INFORMATION SHOWN:
=== Begin Enclosure ===

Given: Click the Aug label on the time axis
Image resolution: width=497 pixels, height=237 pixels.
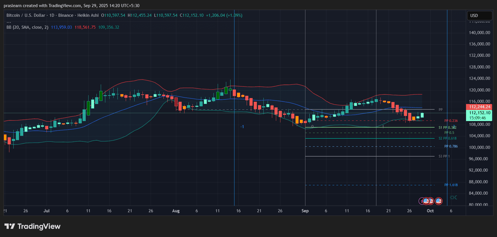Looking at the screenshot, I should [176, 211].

=== End Enclosure ===
=== Begin Enclosure ===

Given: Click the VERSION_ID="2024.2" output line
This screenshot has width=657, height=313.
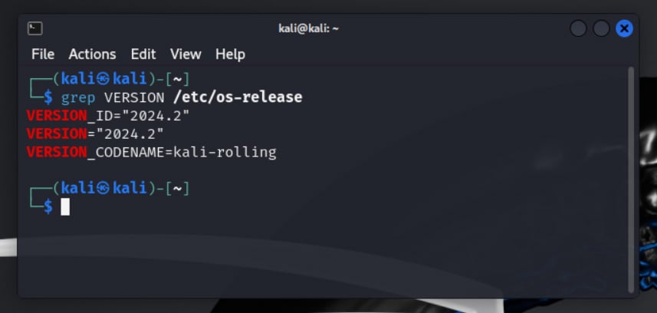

=== End Enclosure ===

AIM OF THE TASK: The answer must consist of every line from the entries above that contains "Click".

SOLUTION TO THIS PROBLEM:
Given: Click the Aug label on the time axis
Given: Click the VERSION_ID="2024.2" output line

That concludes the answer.